When ngen is executed on a .NET managed application at installation time, and a crash dump is retrieved from Windows Error Reporting for the app, how can you use it to see a stack trace, variables, etc.?

Here's some background related to the question: We have a .NET app that gets ngened at installation. When it crashes due to an unhandled .NET exception, the crash is bucketted in Windows Error Reporting, and from that I was able to download the minidump.mdmp file from winqual.microsoft.com.

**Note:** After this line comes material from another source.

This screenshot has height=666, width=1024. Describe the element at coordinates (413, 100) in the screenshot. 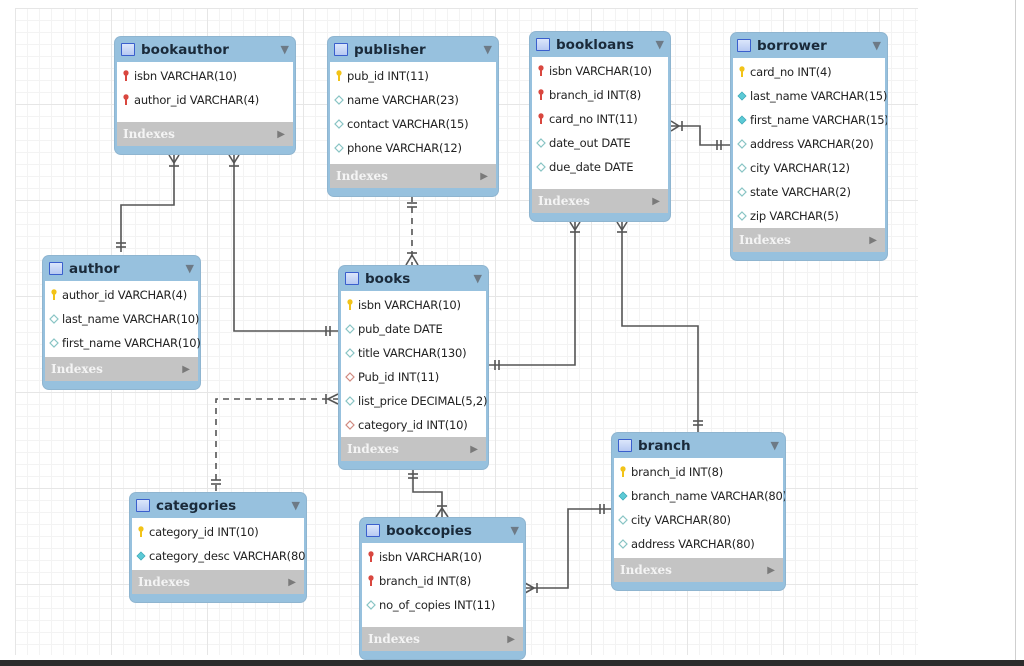

I see `column-row: name VARCHAR(23)` at that location.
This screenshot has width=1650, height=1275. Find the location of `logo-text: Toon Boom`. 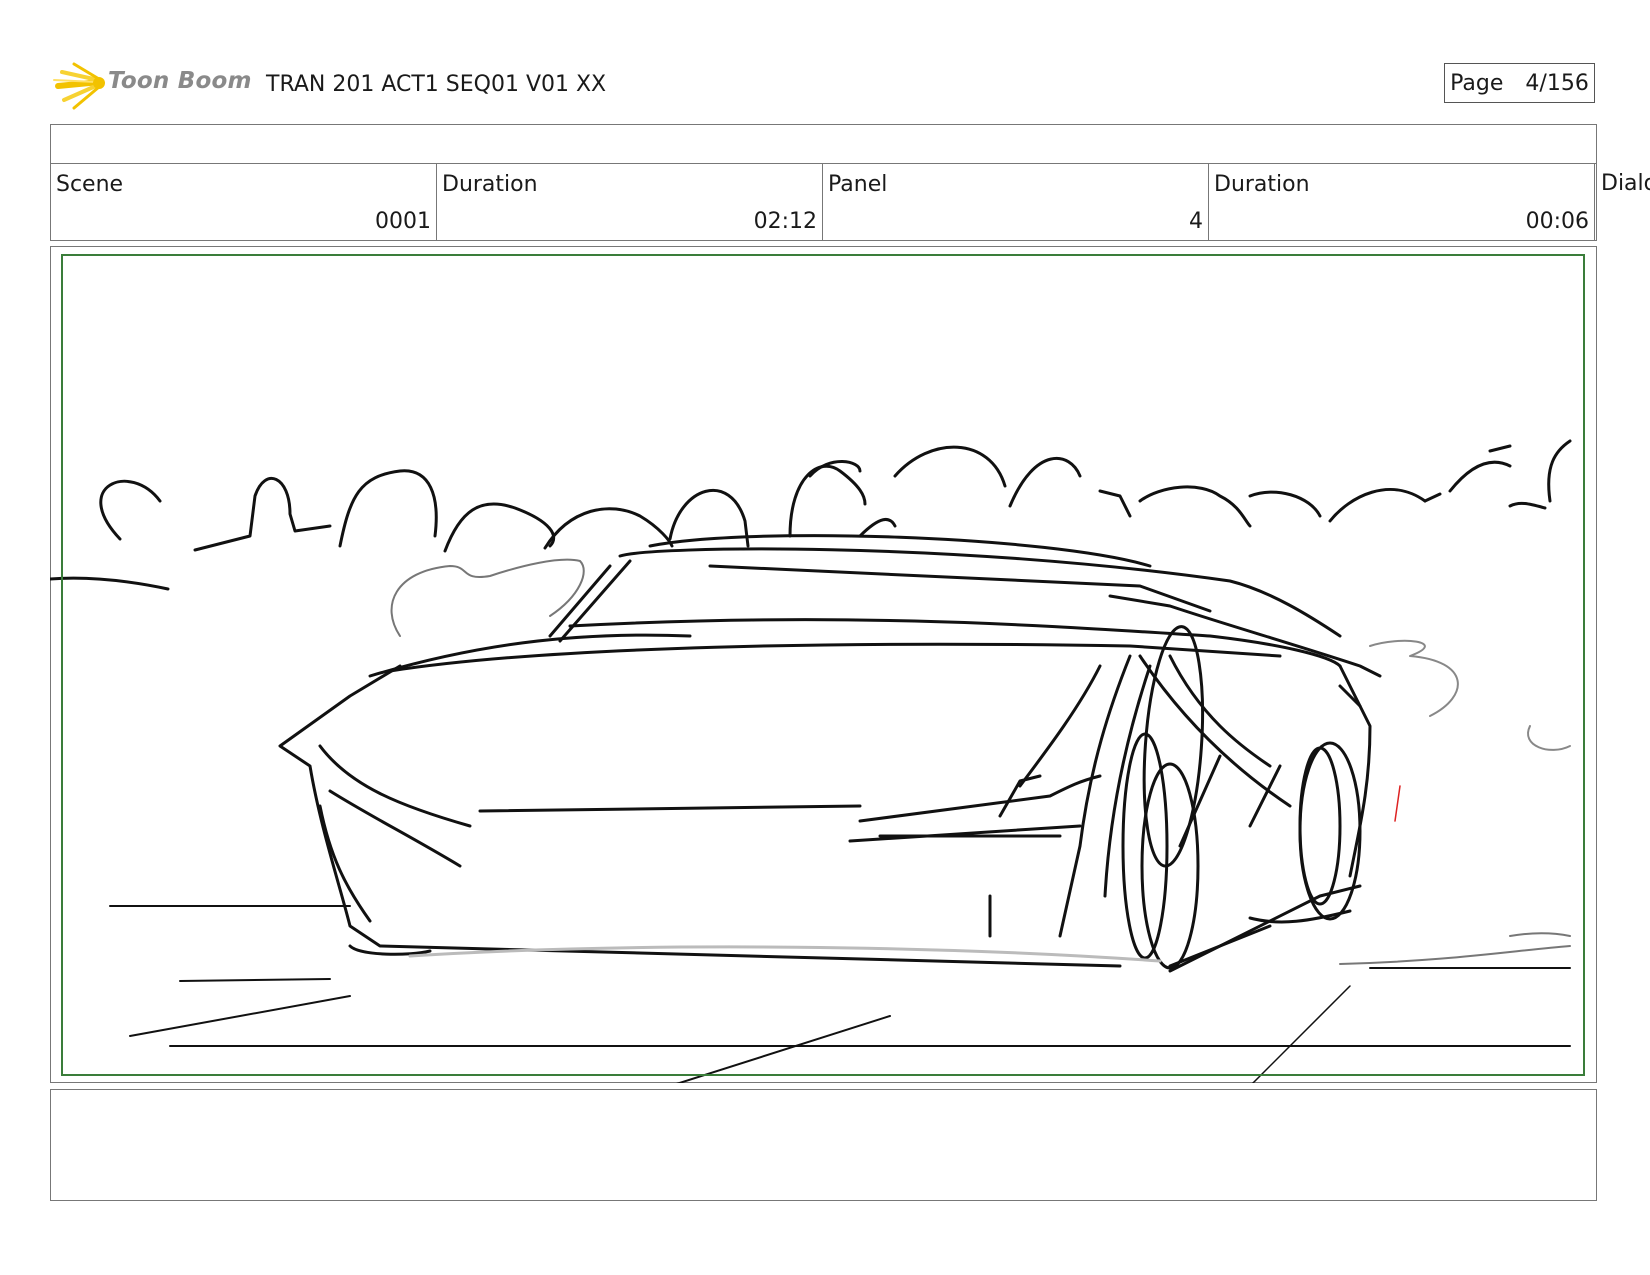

I put minidump.mdmp in a folder containing the .dbg files for the build of the app that crashed, and double-clicked minidump.mdmp to open it in a new instance of VS2008 SP1. My stack trace looks like this:

kernel32.dll!RaiseException() + 0x3d bytes
mscorwks.dll!RaiseTheExceptionInternalOnly() + 0x295 bytes
mscorwks.dll!JIT_Throw() + 0x130 bytes
MyApp.ni.exe!000007feee74c84c()
[Frames below may be incorrect and/or missing, no symbols loaded for MyApp.ni.exe]
0000000070000d5e()
MyApp.ni.exe!000007feee611000()
000000000300bf78()
000000000300bf60()

The Modules window indicates that symbols are loaded for the OS and .NET DLLs, but for the application modules, I get this:

MyApp.exe -> No native symbols in symbol file.
MyApp.ni.exe -> No matching binary found.
MyAppsLibrary.ni.dll -> No matching binary found.

A: 

Is this of any help for you:

The guy seems to be able to load some symbols to debug his application from the crash dump, had a problem loading the correct symbols but someone answered his question.

BlueTrin
+1  A: 

"Debugging Tools for Windows" (specifically, WinDBG) has limited support for managed apps. Provided with PDBs, you should be able to see the call stack, including source line references. To see variable values, you'll need to use the SOS plugin, which is more difficult that just opening the call stack window.

Jonathan
A: 

Since this is managed code, you may need to set the _NT_EXECUTABLE_IMAGE_PATH environment variable to point to the folders where your executables live. In this case, you'll need to locate the folder in the NativeImage cache that points to your assemblies. The debugger needs the images in order to load the assembly.

nithins
+1  A: 

The easiest way to debug those dumps is with the Windows Debuggers (Windbg, cdb, or ntsd) and to load the SOS debugger extension (you can search for SOS for more details).

As far as I remember, the NGEN'ed part of thing shouldn't matter for SOS as long as you have the original EXE and the symbols (Since it's your app, I'd expect you have the non ngen'ed exe and symbols).